Editorial: Japan’s Education System Is Failing Foreign Children

There are many children in Japan with foreign roots who, because they do not speak Japanese well, cannot attend regular classes at school.

One in 20 students in public primary and secondary schools across the country who need Japanese lessons have been placed in classes originally intended for children with disabilities, a nationwide survey recently revealed for the first time. The figure for all primary and lower secondary students is one in 30.

The teaching in these classes is designed for children with disabilities, so there is no reason to put foreign-born students there just because they don’t speak Japanese. The problem is that schools are not prepared to teach Japanese.

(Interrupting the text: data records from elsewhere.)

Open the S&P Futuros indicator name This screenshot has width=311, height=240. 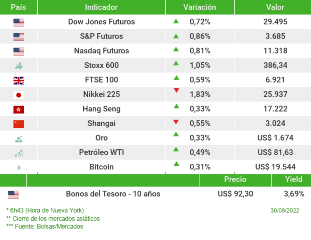(101, 36)
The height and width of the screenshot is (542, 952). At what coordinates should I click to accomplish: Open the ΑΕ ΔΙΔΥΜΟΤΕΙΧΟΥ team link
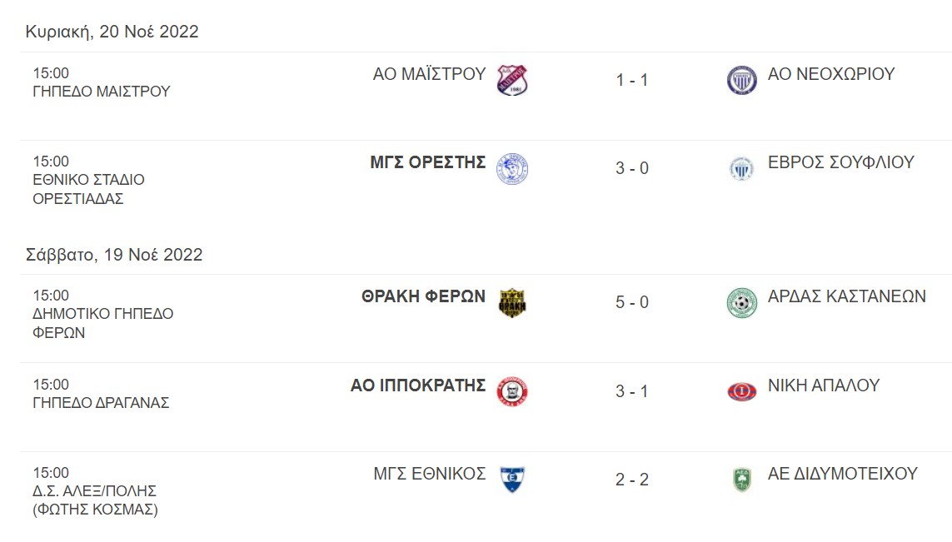coord(842,474)
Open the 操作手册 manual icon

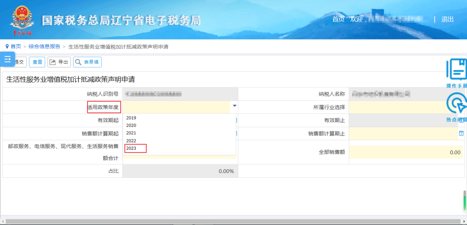457,71
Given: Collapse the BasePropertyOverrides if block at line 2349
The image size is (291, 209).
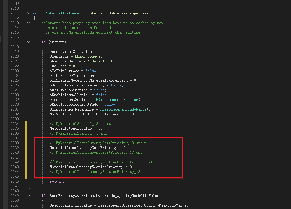Looking at the screenshot, I should pyautogui.click(x=29, y=196).
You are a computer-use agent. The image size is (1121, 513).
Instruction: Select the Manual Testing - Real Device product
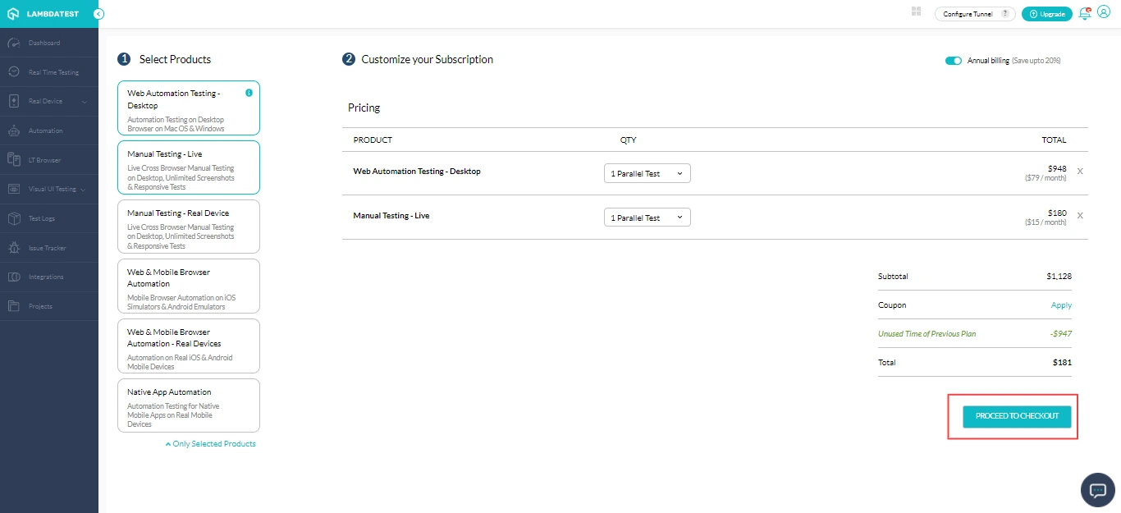[189, 227]
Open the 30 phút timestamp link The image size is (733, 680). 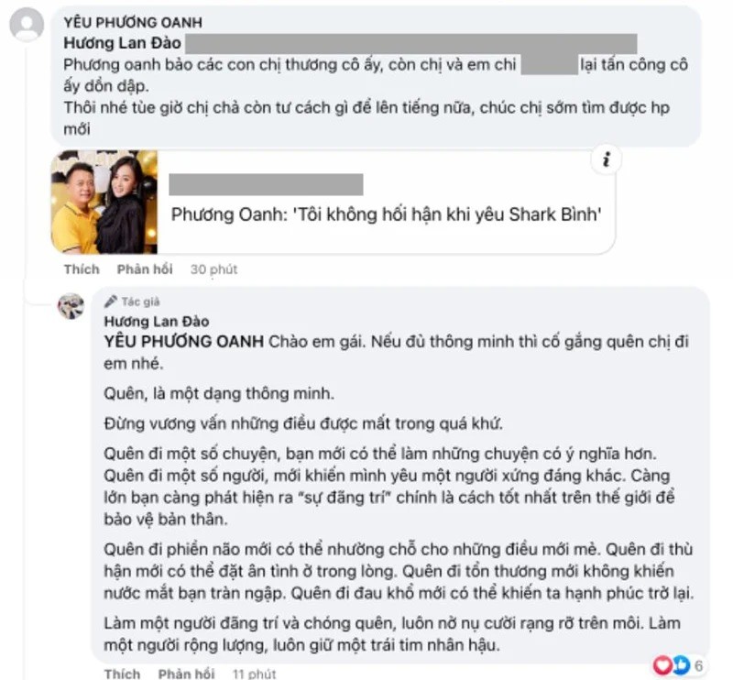point(214,269)
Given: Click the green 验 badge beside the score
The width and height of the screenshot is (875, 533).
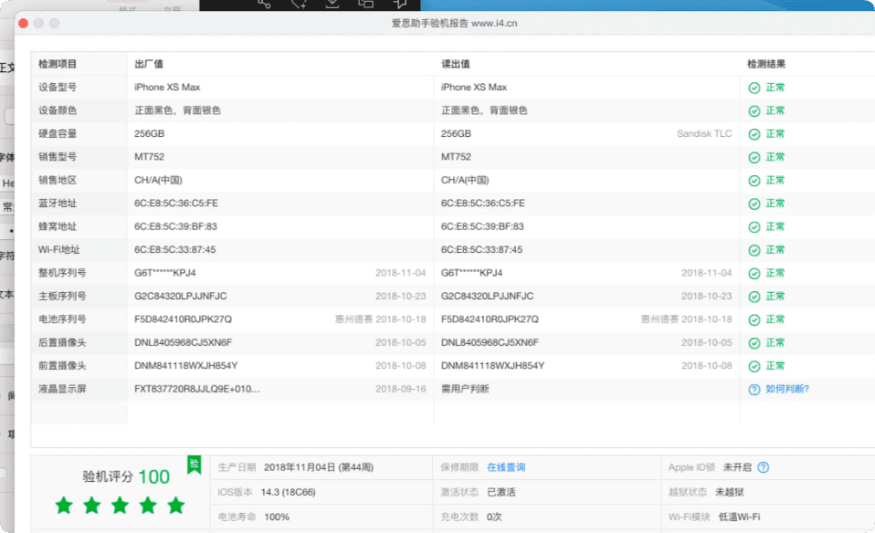Looking at the screenshot, I should [194, 465].
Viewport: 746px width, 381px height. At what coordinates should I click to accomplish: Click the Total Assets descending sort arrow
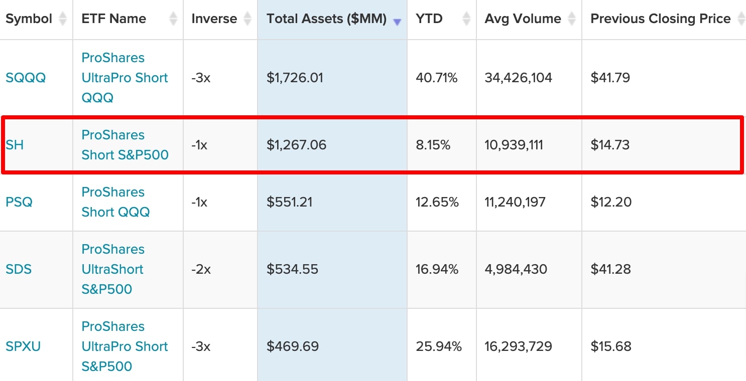click(x=397, y=21)
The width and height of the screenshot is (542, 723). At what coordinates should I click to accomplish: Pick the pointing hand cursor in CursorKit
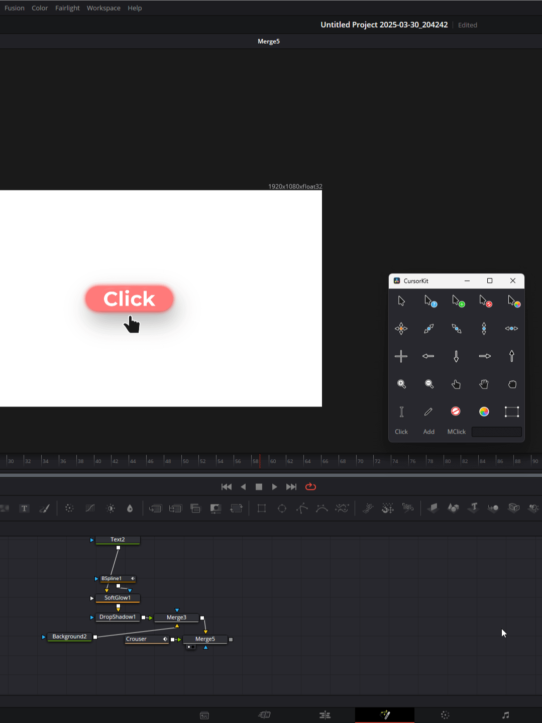point(456,384)
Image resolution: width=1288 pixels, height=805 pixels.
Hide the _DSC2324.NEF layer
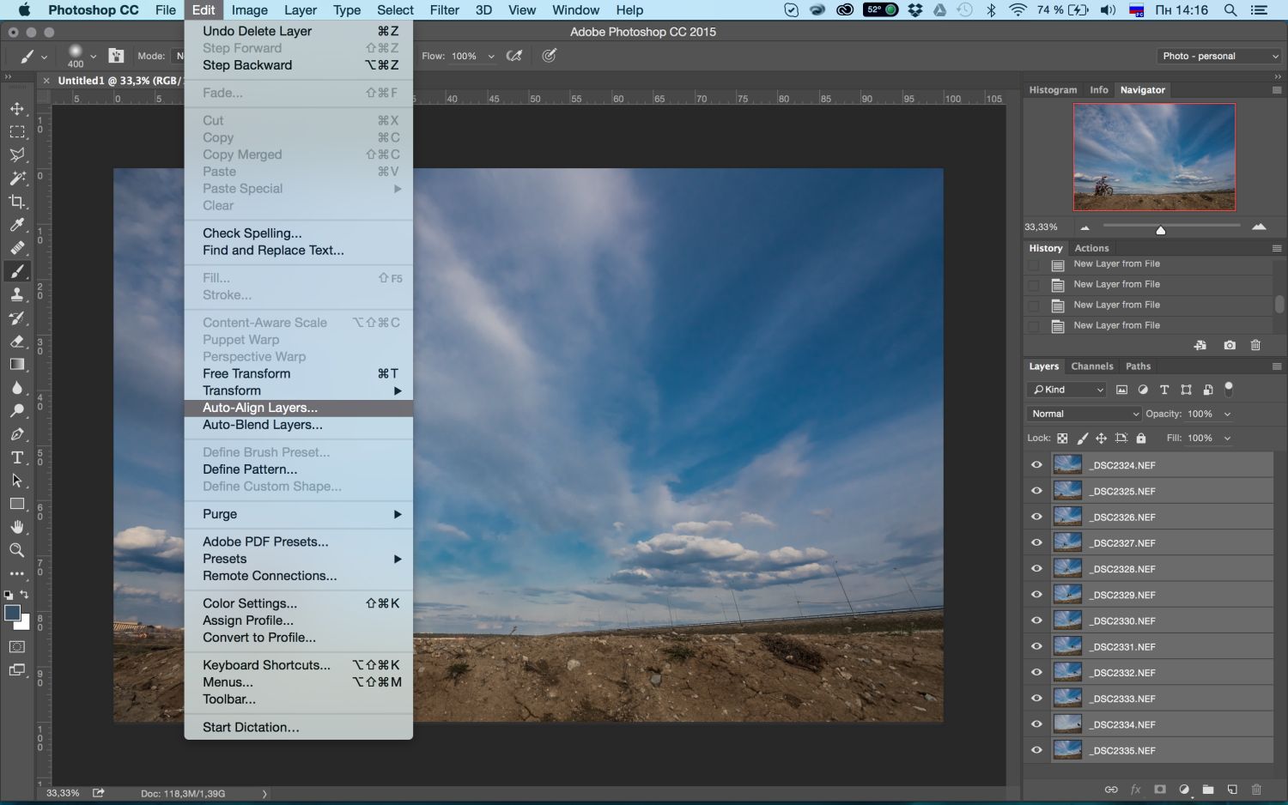[1036, 465]
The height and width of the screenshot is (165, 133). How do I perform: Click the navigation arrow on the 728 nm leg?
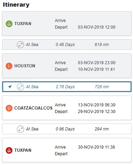click(x=10, y=87)
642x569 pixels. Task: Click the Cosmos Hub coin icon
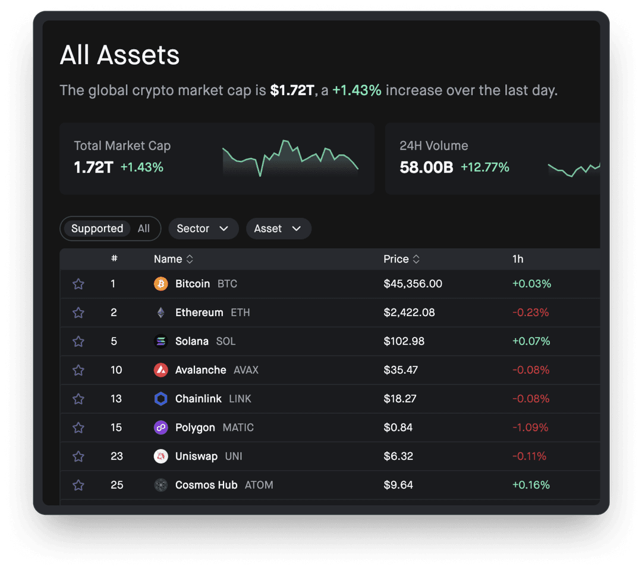(161, 485)
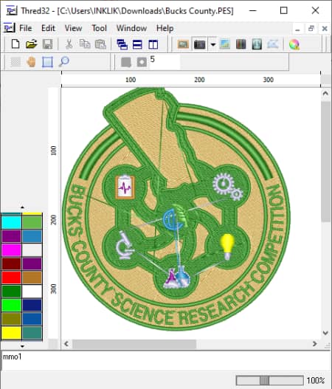332x389 pixels.
Task: Choose the rectangle selection tool
Action: tap(47, 62)
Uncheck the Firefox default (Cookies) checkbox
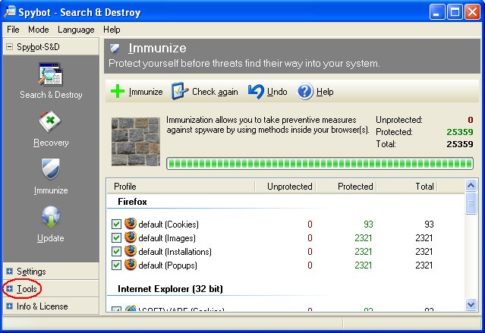Viewport: 485px width, 333px height. (116, 224)
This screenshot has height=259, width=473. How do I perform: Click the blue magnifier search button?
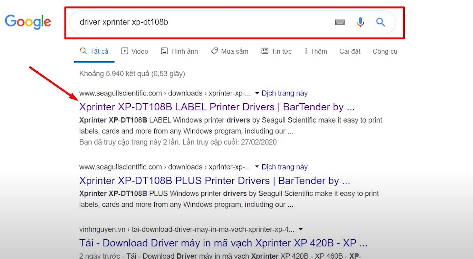click(x=380, y=22)
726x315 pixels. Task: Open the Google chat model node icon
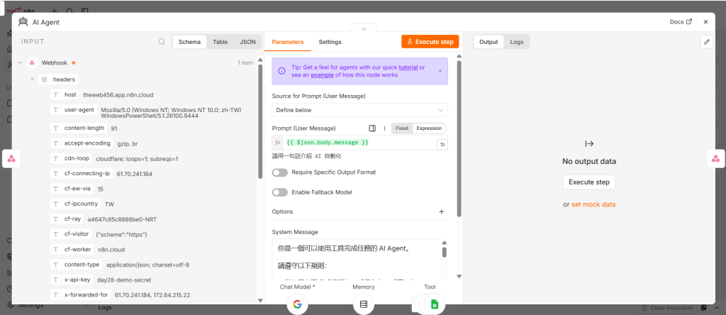[297, 304]
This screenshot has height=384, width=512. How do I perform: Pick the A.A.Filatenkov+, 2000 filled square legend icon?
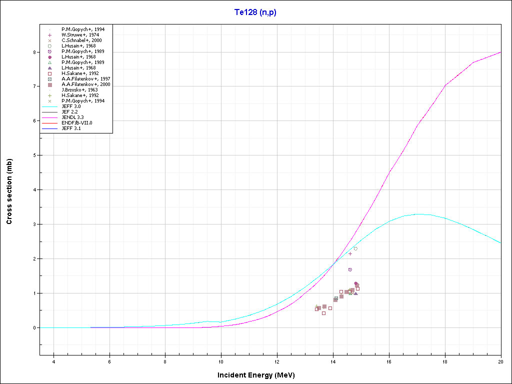(x=50, y=85)
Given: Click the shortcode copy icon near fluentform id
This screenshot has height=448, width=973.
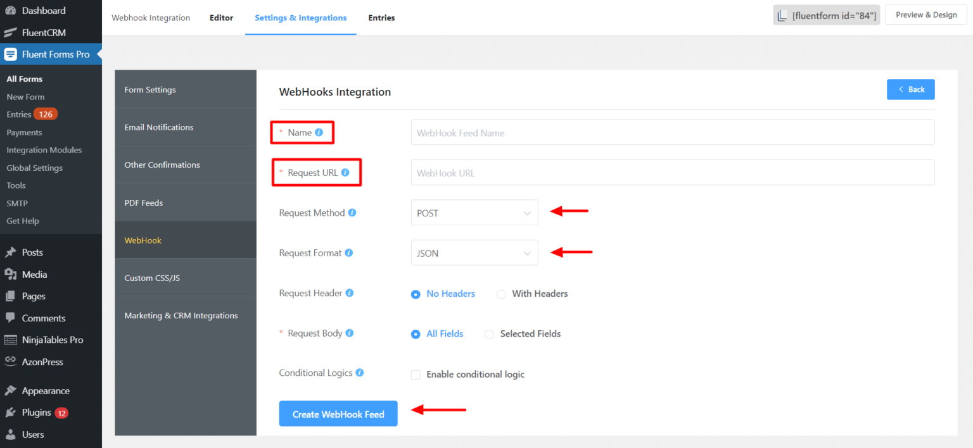Looking at the screenshot, I should [x=783, y=15].
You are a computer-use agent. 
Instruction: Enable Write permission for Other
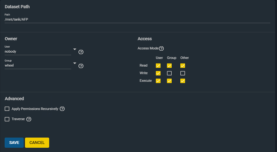(183, 73)
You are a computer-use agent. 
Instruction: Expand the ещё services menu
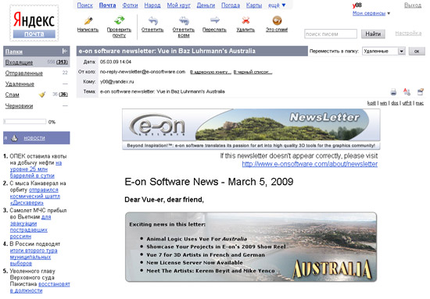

Some of these students were recommended by the schools themselves to go to special needs classes because they lacked the capacity to put the children in regular classes. There have also been cases of schools and school boards labeling foreign children as intellectually disabled because they learned slowly, ignoring the impact of the language barrier.

National and local governments have a duty to advance Japanese language education for foreign residents. This was spelled out in law in June 2019, but there is great regional disparity when it comes to the implementation of the law.

Some local governments offer Japanese lessons in every public school and provide Japanese teachers and volunteer interpreters. But there are places that don’t provide enough language support because they don’t have enough staff to meet that need.

First of all, we would like the available teachers and volunteers to be used effectively and methods to be developed to teach Japanese to as many children as possible. There are already concrete examples of language teachers and others going from one school to another or teaching students from several schools online at the same time. These are worth considering.

A Japanese language education system must be created before the expected increase in the number of children coming to live in Japan from abroad.

What is needed is an environment that provides these children with a certain level of Japanese that will allow them to integrate regular classes. It is important for the education system to create training programs that produce competent teachers who understand the diverse backgrounds of students.

While almost all junior high school graduates go on to high school or vocational education, the percentage of students who need Japanese lessons is less than 90%. It is very important that every child in Japan has the opportunity to learn, without discrimination. And their future should not be limited simply because their schools were not prepared to accept them.